Он вышел из шатра под холодное осеннее солнце. И, несмотря на то, что его охватил пронзительный ветер и над ним нависло серое, скучное небо, бодро зашагал по Искеру. По-хозяйски осмотрел тыны, вал, взобрался на дозорную башню и, оглядывая кучумовское городище, только сейчас понял, какую смертельную рану нанес он хану под Чувашским мысом. Не встать, не подняться больше татарскому воинству!

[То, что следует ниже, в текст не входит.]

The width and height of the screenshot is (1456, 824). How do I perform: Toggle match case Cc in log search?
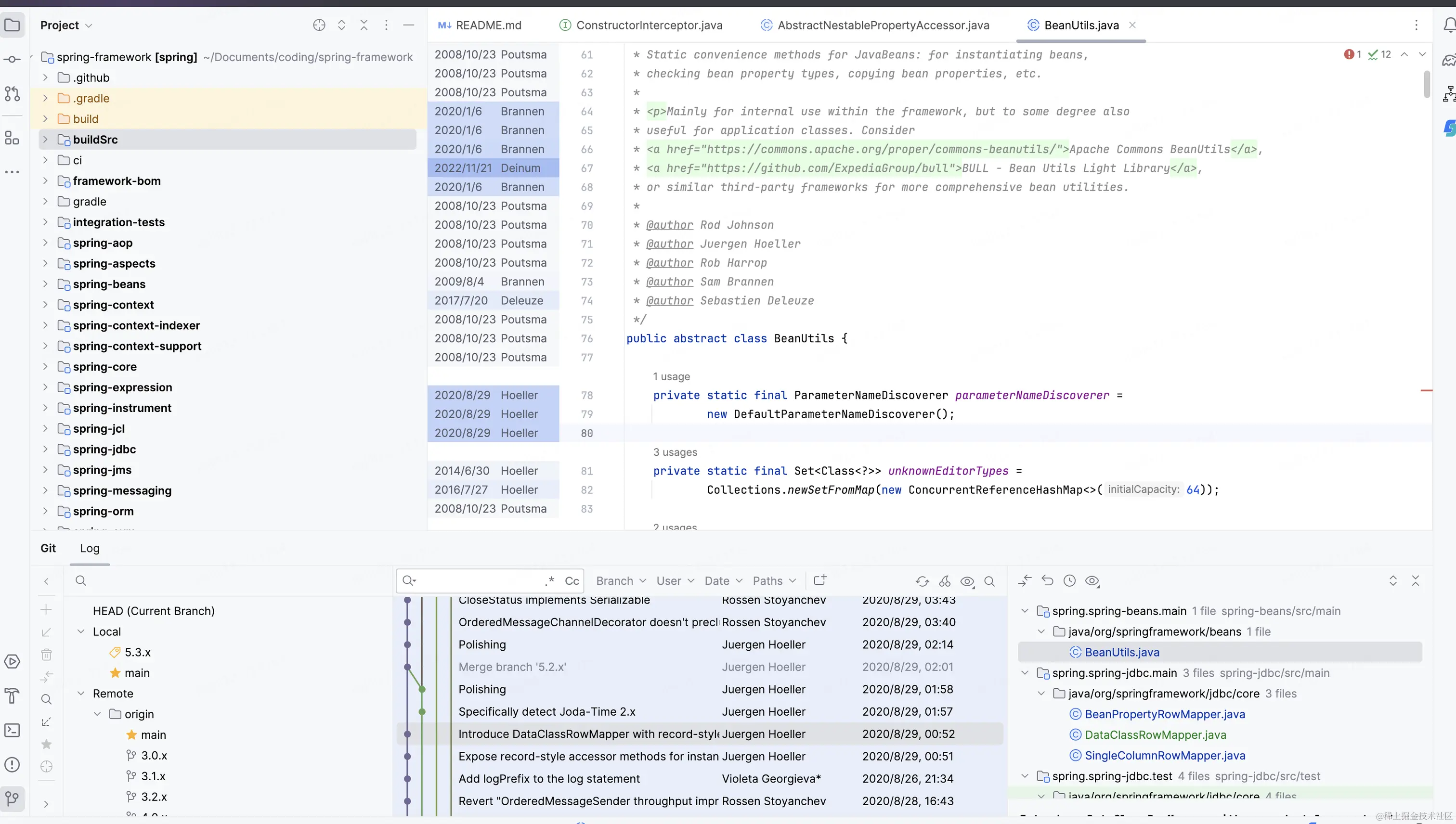[x=572, y=580]
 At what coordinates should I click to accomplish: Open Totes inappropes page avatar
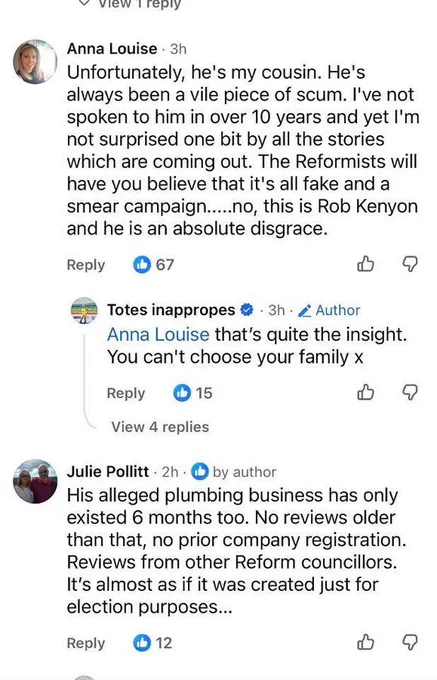click(85, 311)
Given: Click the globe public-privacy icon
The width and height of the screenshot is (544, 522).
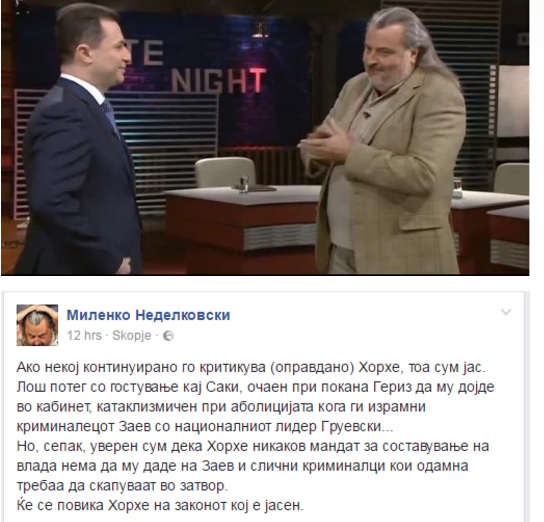Looking at the screenshot, I should click(x=168, y=336).
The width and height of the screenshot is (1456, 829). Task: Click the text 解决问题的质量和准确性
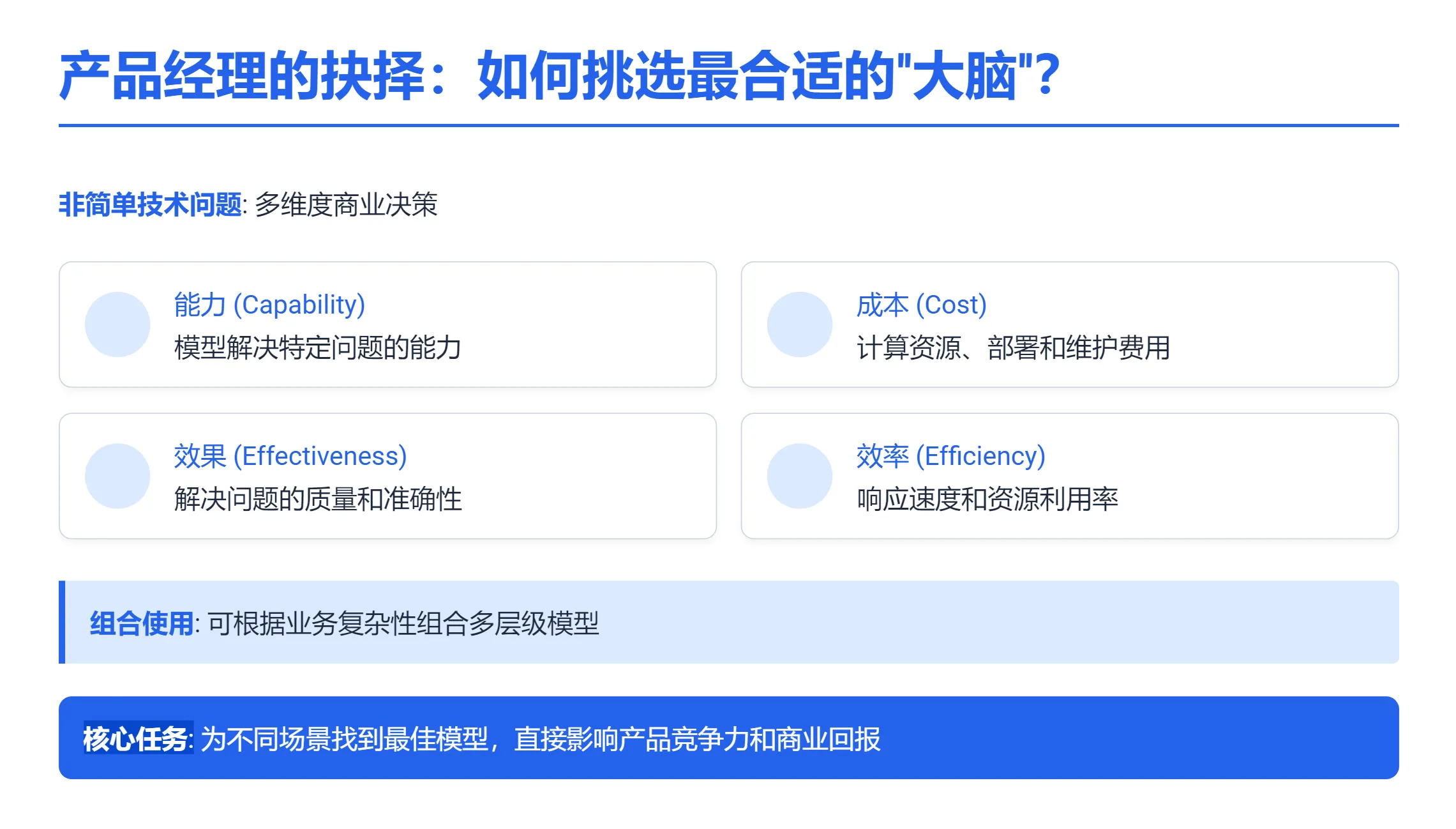(x=318, y=499)
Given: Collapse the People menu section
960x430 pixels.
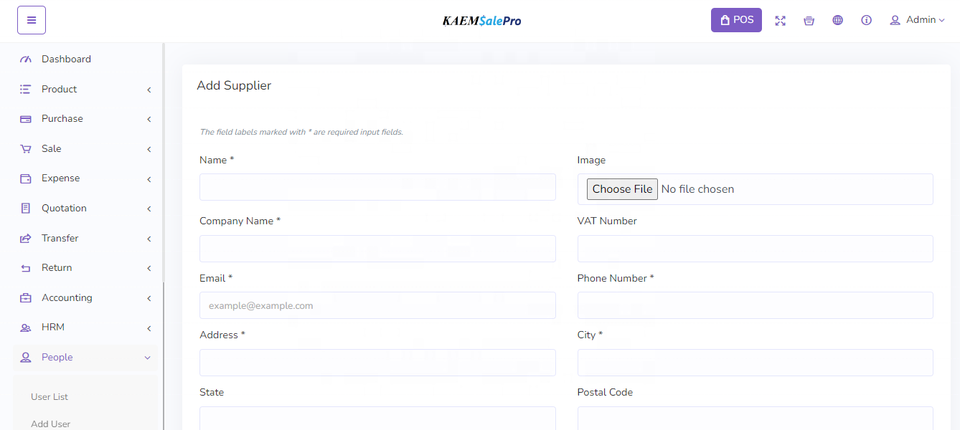Looking at the screenshot, I should [x=147, y=357].
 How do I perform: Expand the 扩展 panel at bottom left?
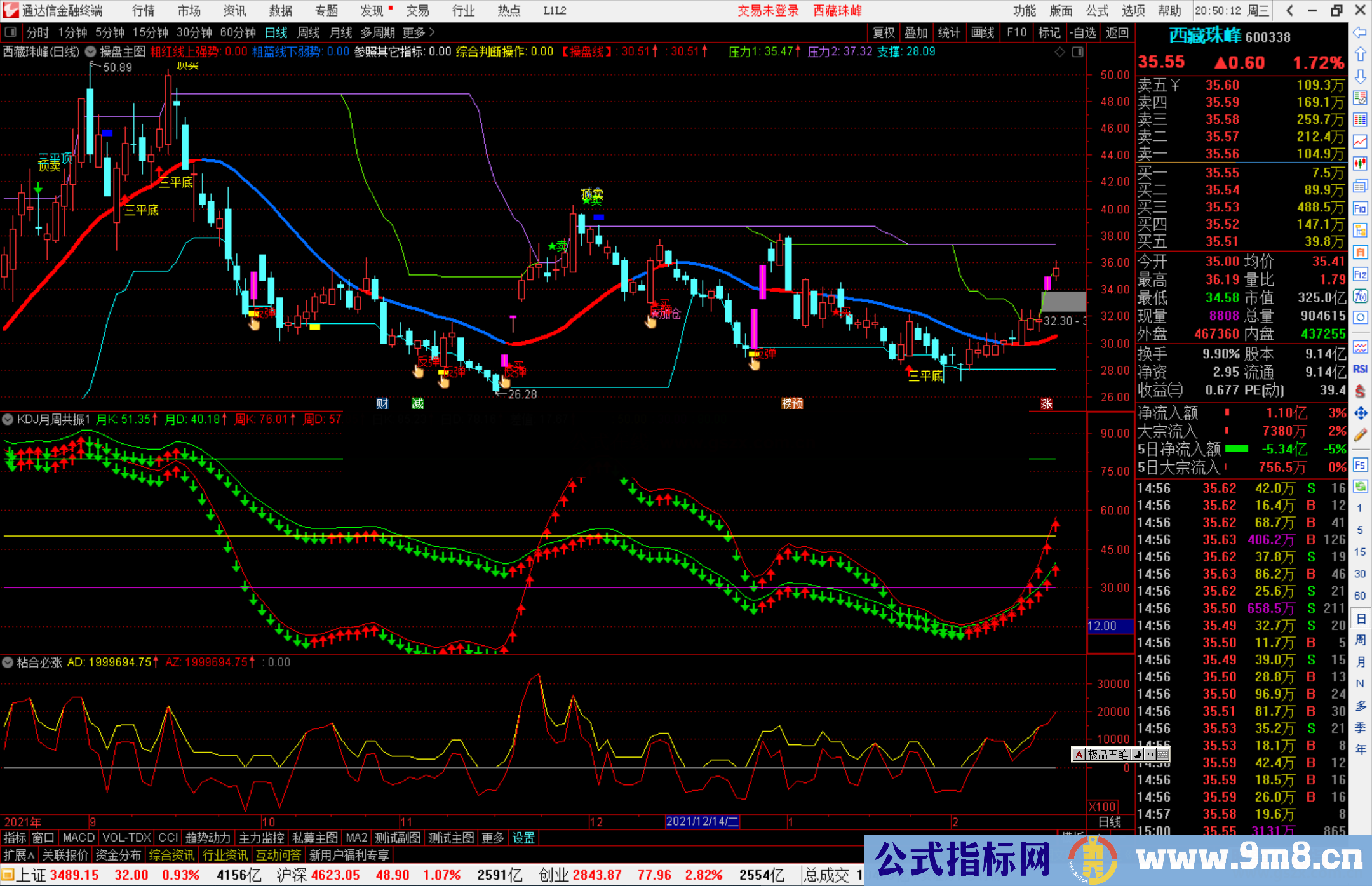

Внизу неприветливо рокотал Иртыш, шумели высокие кедры, над простором лихой ветер гнал вереницу туч, а в душе Ермака была твердая уверенность. Хотелось ему крикнуть, да так громко, чтобы услышали за Каменным Поясом, чтобы дознались все русские сермяжники:
— Эй, Русь, сметливые и бесстрашные люди, жалуй сюда, на землю, на честный и мирный труд!
ГЛАВА ВТОРАЯ
На другой день на площади Искера, напротив большого Кучумова шатра, казаки рубили избу из звонкого леса. Гулко стучали топоры, оглашая притихший городок. Пахло смолистой сосной. Савва расхаживал среди строителей и присматривался к работе;
— Любо-дорого! Были казаки, а ноне костромские плотники!
— Скажи-ка, ровно в бадью с водой поглядел и угадал. Костромские мы, беглые. Топор для нас первое дело! Топором рубить, — не псалмы петь. Ведомо тебе, — плотник стукать охотник. Клин тесать — мастерство казать, — забалагурил костромич.
— Верно, — согласился поп. — Но то разумей, — без псалма и обедни нема. Всё бог да бог. Кабы бог не дал топора, так тебе топиться пора!
— Топор — кормилец! — ласково отозвался плотник. — С топором весь свет пройдешь.
— И опять верно! — поддакнул Савва. — И башки вражьи крушить, и дом рубить, — всему топор голова. А ну-ка, дай потешу душеньку! — поп подоткнул под кушак рясу, взял топор и принялся тесать лесину.
Рубил Савва ладно — ровно и споро. Плотники удивились:
— Ровно и век мастером был!
— И, милый, — весело отозвался казачий поп. — Русский человек и швец, и жнец, и в жалейку игрец. Вот будет изба соснова, а там, глядишь, и тело здорово!
Молодой плотник улыбнулся про себя и вдруг выпалил:
— Будет дом, будет печка, а там и щи горячие, да бабу сюда. Эх, и заживем тогда, любо-дорого!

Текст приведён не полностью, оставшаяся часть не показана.